Last month, I met a trans man who’d run away from home because he feared his family was going to send him to a religious school in Pakistan. I also know a young teenager who left his home when he found out his father was making plans to have him sent to his village in Nigeria to ‘exorcise’ his homosexuality. Another teenager I know was sent to a Christian therapist to learn to manage his ‘sinful feelings’. 

There simply are no grounds for the UK government to refuse to outlaw conversion therapy. While it may not be as prevalent here as it is in the USA or Africa, the ambiguous nature in which it exists in the eyes of the law allows the practice to fester in a sinister, grey area in which it is condemned but not criminalised.

Government inaction effectively turns a blind eye to the plight of the mostly young LGBT+ people who, already vulnerable in families that devalue their identity, have to endure these torturous ‘therapeutic’ sessions. The experience takes an appalling toll on a person’s mental health.

The issue extends beyond families. Stonewall’s Unhealthy Attitudes research found one in every 10 health and social care staff have witnessed colleagues expressing the belief that sexuality can be cured — the number rises to one in every five in London.
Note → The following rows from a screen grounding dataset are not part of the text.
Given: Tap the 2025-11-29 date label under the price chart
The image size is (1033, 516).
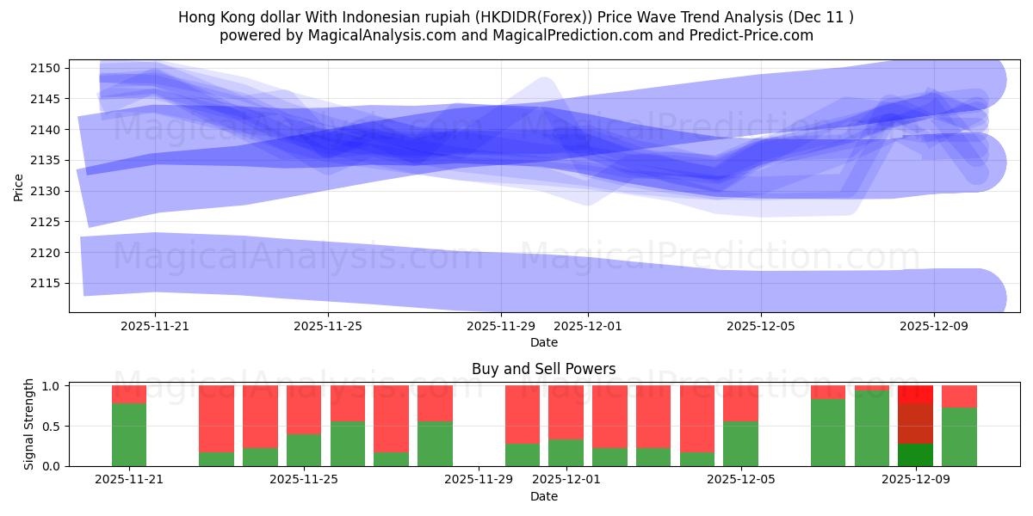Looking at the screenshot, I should (501, 327).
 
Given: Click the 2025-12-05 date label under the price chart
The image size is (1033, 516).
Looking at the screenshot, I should (761, 327).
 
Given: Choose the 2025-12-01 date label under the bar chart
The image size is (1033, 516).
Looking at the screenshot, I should (566, 480).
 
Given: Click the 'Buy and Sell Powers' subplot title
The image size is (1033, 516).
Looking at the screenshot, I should (543, 369).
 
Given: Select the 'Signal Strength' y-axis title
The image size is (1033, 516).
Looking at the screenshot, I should (29, 423).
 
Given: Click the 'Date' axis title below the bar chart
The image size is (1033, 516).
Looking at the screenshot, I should (543, 496).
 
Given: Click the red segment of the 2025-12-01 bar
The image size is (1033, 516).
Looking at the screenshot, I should (566, 413).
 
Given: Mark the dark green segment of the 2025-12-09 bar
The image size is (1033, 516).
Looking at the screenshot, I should (915, 455).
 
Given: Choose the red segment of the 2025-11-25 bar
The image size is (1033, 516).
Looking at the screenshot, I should (304, 409).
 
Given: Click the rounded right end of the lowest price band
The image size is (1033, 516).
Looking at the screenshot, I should (990, 298).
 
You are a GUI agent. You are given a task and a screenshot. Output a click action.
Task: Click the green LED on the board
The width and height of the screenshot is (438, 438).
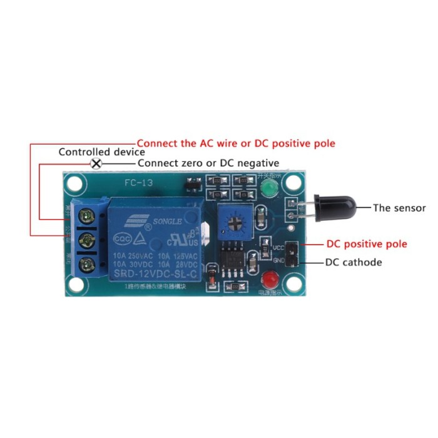(267, 190)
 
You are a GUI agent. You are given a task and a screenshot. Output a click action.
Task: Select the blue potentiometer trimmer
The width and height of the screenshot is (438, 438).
(236, 222)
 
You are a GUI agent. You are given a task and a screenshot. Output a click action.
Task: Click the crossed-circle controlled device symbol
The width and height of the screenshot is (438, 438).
(96, 164)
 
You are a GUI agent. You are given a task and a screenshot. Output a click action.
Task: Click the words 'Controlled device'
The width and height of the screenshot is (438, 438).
(101, 152)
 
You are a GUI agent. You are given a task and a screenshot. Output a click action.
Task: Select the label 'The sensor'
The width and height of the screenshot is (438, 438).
(399, 208)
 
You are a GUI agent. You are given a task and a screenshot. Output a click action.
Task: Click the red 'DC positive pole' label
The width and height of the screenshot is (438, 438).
(367, 243)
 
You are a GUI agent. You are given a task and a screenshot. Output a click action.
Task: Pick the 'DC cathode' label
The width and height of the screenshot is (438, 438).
(353, 262)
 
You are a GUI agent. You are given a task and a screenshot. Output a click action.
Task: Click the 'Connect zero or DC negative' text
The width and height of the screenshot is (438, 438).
(208, 163)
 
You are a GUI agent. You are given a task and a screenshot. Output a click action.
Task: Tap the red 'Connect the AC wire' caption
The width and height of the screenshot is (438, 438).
(235, 143)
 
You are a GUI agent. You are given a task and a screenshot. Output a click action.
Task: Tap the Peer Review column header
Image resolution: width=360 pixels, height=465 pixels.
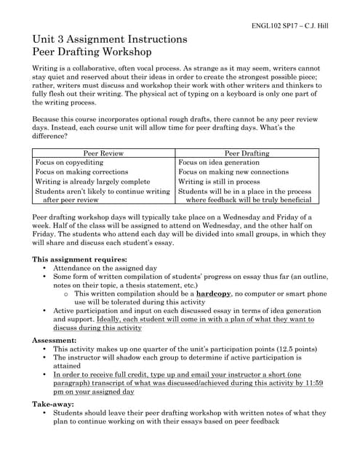[x=103, y=153]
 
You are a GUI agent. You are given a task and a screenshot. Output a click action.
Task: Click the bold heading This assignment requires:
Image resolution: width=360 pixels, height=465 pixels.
[x=80, y=259]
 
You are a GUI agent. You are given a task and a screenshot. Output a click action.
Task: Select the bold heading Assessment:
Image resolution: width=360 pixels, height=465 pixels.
[x=57, y=339]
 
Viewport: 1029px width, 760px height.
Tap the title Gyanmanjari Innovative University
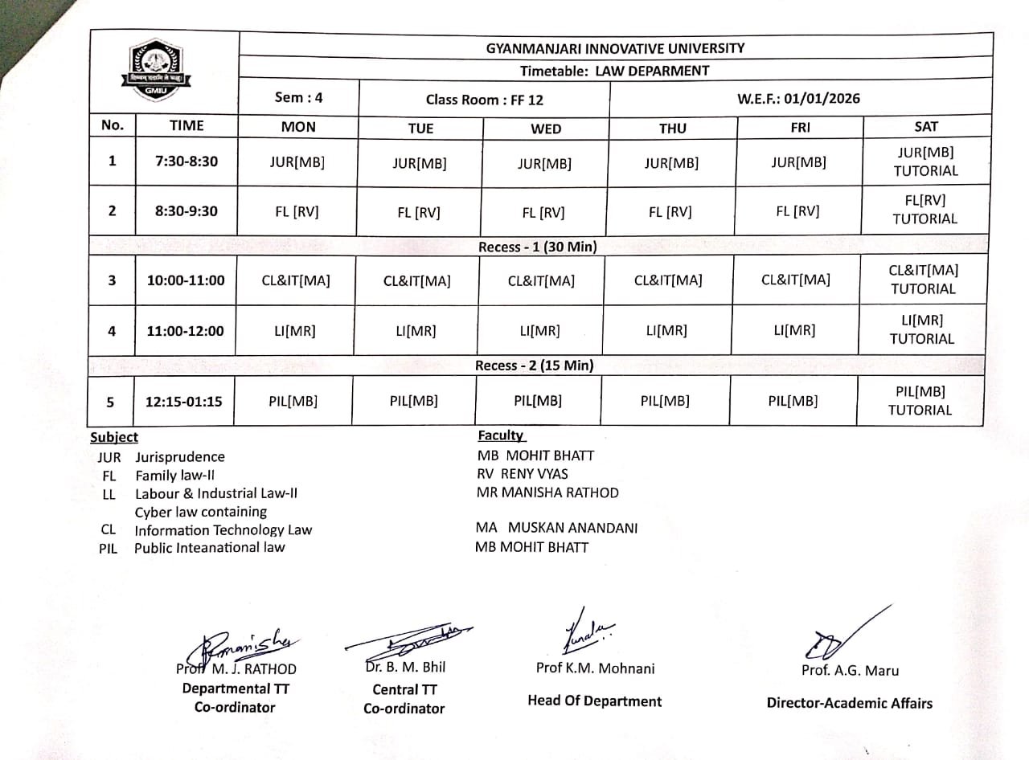[615, 48]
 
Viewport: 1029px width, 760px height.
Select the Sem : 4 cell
[298, 98]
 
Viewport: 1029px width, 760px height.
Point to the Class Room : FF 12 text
[484, 100]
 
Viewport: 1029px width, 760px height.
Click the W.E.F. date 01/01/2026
[798, 99]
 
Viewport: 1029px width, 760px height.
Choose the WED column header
[546, 129]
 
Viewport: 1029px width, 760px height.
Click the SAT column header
[925, 126]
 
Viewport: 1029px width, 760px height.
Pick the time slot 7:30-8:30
[187, 161]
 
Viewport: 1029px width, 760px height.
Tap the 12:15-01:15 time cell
[183, 402]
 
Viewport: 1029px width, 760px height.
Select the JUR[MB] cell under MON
[297, 161]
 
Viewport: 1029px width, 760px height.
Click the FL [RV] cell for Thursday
[670, 212]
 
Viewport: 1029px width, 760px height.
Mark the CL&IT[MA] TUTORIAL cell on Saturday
[924, 280]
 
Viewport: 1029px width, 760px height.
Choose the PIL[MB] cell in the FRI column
[793, 401]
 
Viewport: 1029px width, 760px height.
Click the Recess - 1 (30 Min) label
[537, 247]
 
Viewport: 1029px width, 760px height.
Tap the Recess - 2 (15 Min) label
[534, 366]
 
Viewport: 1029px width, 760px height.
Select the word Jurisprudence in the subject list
[180, 457]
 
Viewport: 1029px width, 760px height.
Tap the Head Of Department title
[594, 701]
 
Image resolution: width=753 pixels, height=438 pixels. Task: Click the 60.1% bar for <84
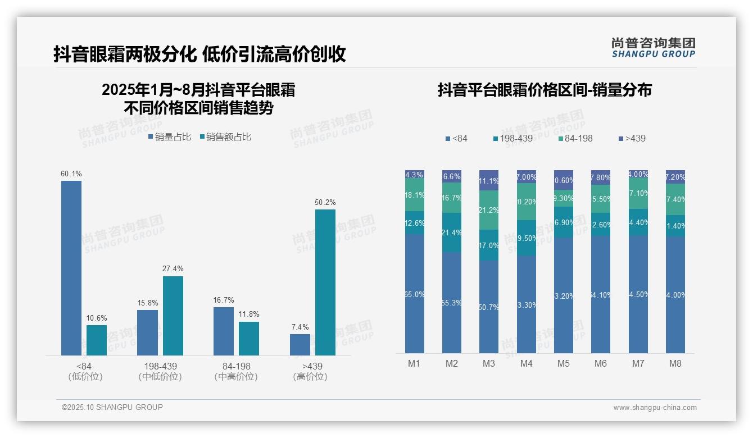71,268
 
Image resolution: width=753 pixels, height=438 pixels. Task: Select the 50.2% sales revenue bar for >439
325,282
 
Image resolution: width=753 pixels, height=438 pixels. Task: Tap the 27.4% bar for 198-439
173,316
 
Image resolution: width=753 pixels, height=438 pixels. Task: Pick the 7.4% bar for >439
300,345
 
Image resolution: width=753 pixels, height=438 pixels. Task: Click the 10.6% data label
96,318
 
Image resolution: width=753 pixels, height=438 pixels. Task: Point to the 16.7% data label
224,300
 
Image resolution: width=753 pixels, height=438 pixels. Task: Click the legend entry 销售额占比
225,137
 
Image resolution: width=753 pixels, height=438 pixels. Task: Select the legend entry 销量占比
169,137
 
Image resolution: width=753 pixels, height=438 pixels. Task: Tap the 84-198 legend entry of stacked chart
575,138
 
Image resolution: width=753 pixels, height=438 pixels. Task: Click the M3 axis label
489,363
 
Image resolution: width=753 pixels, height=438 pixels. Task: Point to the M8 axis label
675,363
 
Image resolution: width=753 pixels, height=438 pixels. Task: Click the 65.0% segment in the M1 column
415,294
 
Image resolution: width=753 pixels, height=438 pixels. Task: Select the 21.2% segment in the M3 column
489,210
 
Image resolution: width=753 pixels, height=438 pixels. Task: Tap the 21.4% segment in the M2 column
452,232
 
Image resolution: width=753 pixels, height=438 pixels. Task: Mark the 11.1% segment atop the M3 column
489,180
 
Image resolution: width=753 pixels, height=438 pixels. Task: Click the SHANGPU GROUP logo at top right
653,48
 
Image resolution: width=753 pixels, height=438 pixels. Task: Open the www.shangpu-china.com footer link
655,408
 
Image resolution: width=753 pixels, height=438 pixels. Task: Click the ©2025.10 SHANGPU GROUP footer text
112,407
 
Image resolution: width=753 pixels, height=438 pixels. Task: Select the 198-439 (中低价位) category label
160,372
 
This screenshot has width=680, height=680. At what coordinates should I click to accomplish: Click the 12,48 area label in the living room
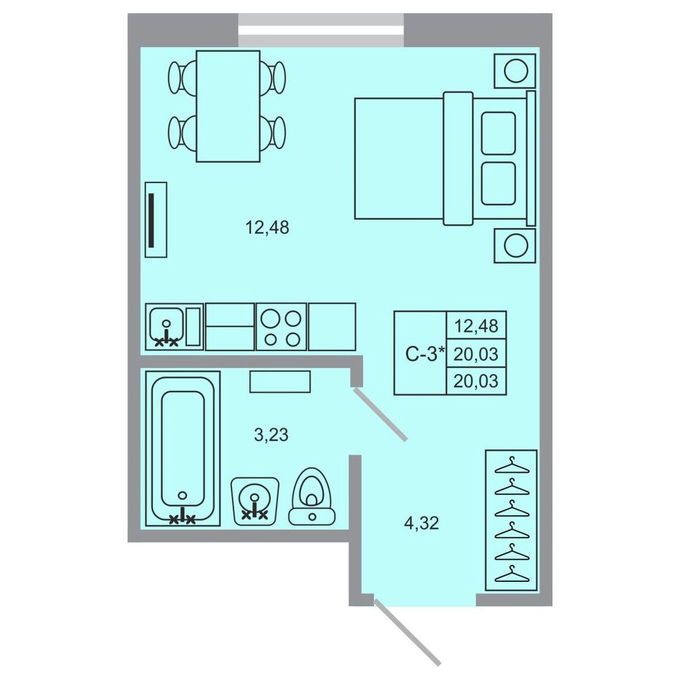pyautogui.click(x=267, y=228)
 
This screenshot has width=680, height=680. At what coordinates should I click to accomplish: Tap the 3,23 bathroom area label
pyautogui.click(x=271, y=435)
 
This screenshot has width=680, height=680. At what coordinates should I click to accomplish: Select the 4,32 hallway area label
pyautogui.click(x=422, y=524)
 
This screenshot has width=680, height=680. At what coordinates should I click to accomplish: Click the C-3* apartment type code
pyautogui.click(x=425, y=354)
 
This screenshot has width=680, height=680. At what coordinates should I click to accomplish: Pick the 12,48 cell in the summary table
pyautogui.click(x=476, y=326)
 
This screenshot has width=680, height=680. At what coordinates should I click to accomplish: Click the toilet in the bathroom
pyautogui.click(x=313, y=496)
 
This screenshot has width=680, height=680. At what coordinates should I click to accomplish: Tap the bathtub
pyautogui.click(x=182, y=449)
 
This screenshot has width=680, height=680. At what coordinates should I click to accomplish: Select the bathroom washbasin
pyautogui.click(x=254, y=502)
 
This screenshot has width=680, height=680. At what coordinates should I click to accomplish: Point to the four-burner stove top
pyautogui.click(x=281, y=326)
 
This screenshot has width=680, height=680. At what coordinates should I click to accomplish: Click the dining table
pyautogui.click(x=228, y=106)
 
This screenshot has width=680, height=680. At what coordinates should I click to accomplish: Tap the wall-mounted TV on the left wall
pyautogui.click(x=156, y=220)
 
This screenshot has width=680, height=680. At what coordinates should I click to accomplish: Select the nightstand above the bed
pyautogui.click(x=515, y=71)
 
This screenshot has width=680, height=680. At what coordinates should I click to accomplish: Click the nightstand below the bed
pyautogui.click(x=515, y=245)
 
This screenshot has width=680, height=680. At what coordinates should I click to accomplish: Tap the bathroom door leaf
pyautogui.click(x=381, y=415)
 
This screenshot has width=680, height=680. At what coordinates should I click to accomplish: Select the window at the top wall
pyautogui.click(x=321, y=30)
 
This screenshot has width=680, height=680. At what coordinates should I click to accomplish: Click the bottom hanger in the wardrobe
pyautogui.click(x=512, y=573)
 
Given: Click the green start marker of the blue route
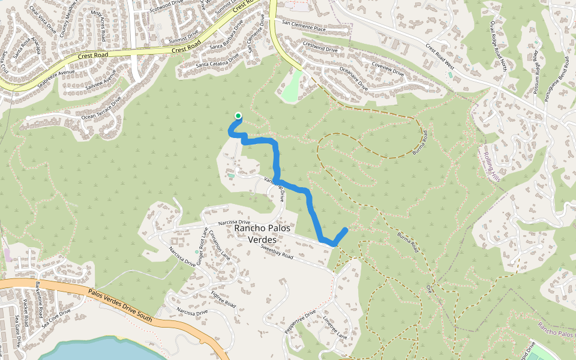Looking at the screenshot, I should [x=238, y=116].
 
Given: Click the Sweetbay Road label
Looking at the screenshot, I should [x=277, y=251].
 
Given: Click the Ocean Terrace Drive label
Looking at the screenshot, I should [x=101, y=108].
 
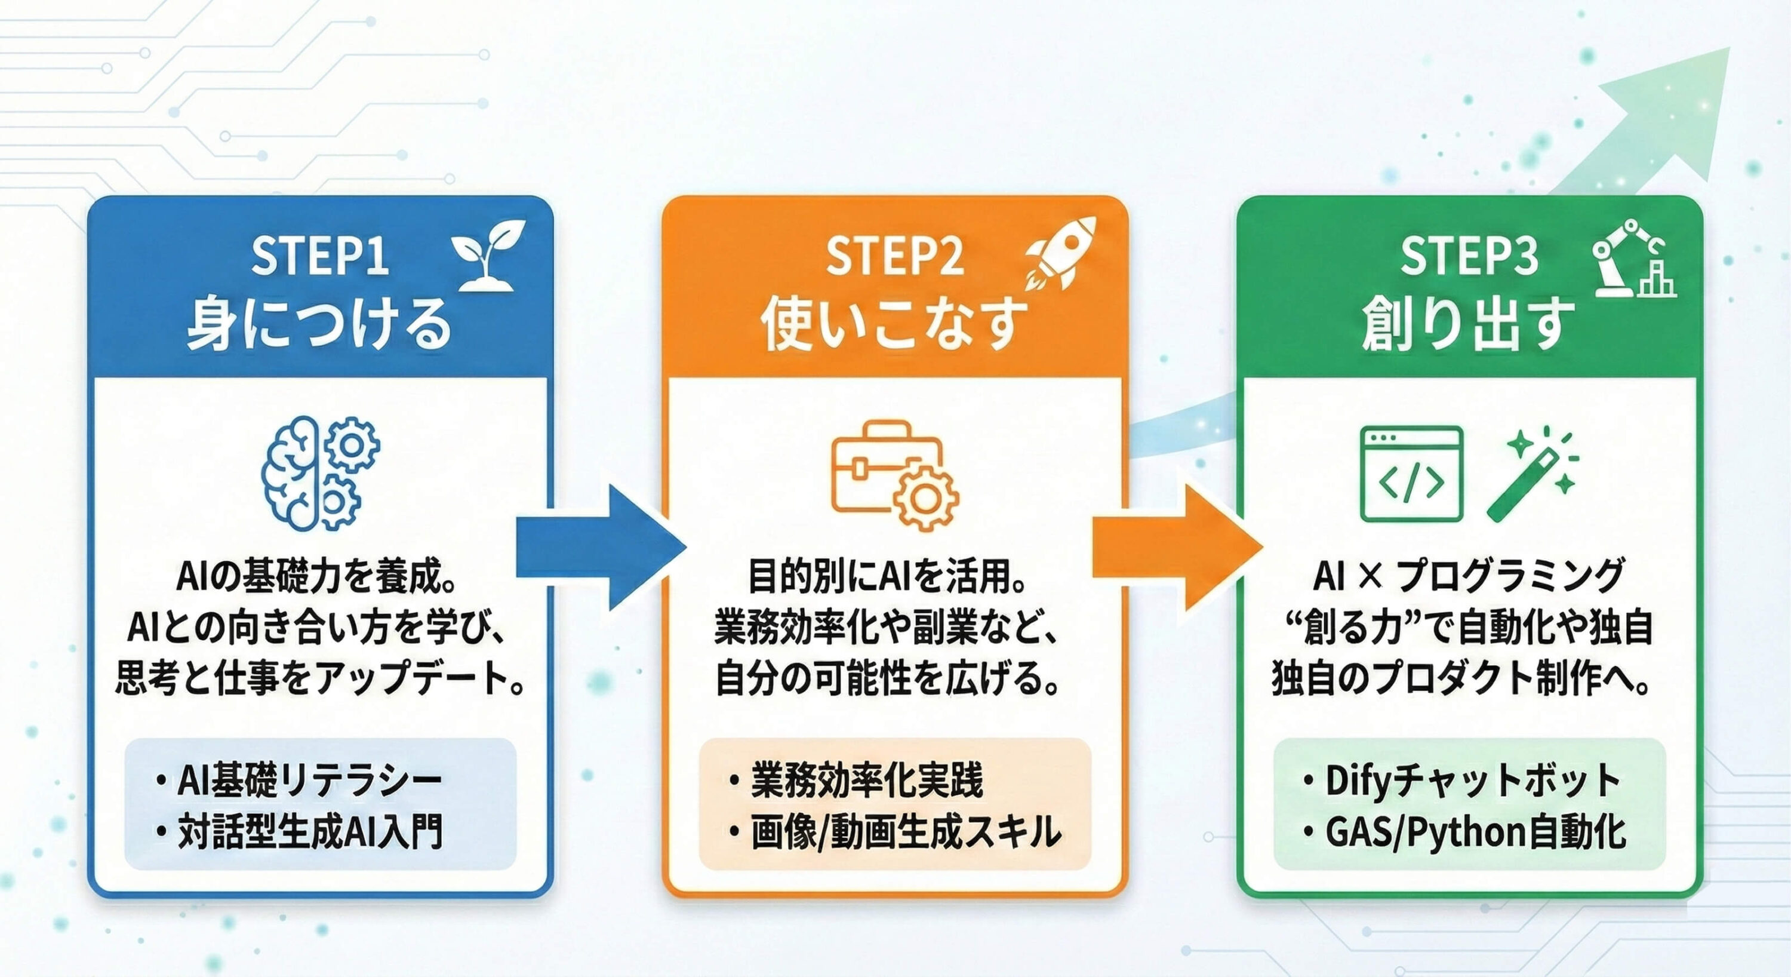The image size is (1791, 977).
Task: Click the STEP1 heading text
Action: coord(319,256)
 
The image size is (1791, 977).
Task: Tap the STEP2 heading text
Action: coord(894,256)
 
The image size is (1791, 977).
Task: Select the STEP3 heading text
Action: coord(1469,256)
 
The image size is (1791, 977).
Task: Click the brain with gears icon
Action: coord(320,473)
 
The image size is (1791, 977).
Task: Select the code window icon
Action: coord(1411,474)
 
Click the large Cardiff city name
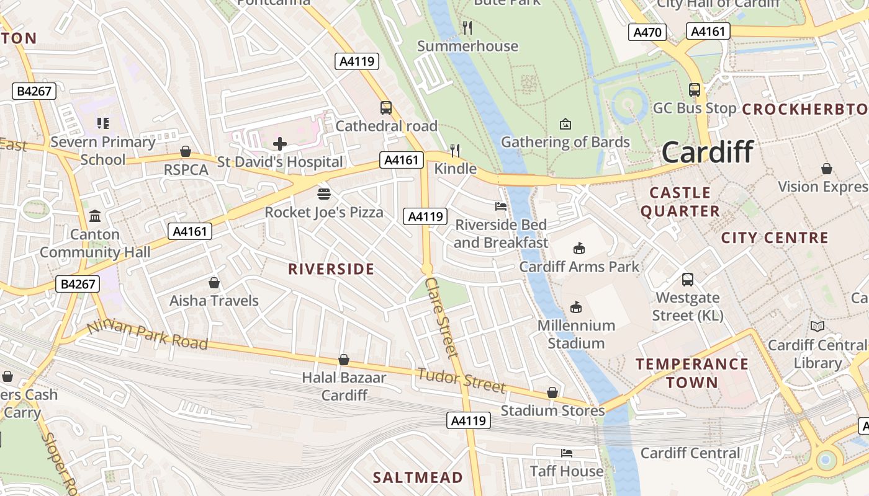coord(708,152)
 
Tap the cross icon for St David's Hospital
coord(280,144)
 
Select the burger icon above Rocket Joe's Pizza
coord(323,194)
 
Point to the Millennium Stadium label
coord(576,334)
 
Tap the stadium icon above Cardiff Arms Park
coord(579,249)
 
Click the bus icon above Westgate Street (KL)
coord(688,280)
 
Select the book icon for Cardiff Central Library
coord(817,326)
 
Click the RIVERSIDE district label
coord(331,269)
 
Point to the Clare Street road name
coord(443,317)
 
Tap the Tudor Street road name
coord(461,380)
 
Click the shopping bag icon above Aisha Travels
coord(214,283)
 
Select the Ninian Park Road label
coord(147,335)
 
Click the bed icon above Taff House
coord(566,453)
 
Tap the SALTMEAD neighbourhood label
coord(418,477)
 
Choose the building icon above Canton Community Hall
coord(95,216)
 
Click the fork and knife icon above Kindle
coord(455,150)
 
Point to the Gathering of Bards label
coord(565,142)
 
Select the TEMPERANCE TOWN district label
coord(691,373)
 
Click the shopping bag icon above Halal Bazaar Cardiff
coord(344,360)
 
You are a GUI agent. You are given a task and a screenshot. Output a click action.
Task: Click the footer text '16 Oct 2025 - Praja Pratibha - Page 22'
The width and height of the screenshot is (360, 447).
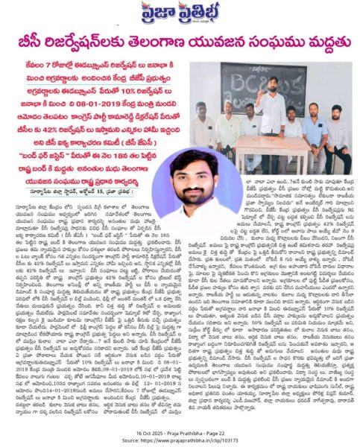coord(180,431)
A 2009 survey of more than 1,300 accredited mental-health professionals found more than 200 had offered some form of conversion therapy, with 35 per cent of patients referred to them for treatment by GPs and 40 per cent treated inside an NHS practice.

Making the practice illegal would be a move that defi antly states that a person’s sexuality or gender identity is valid — not something which needs ‘curing’.

Even the Church of England has called for this perverse practice to be banned. So, Prime Minister: why isn’t conversion therapy illegal yet?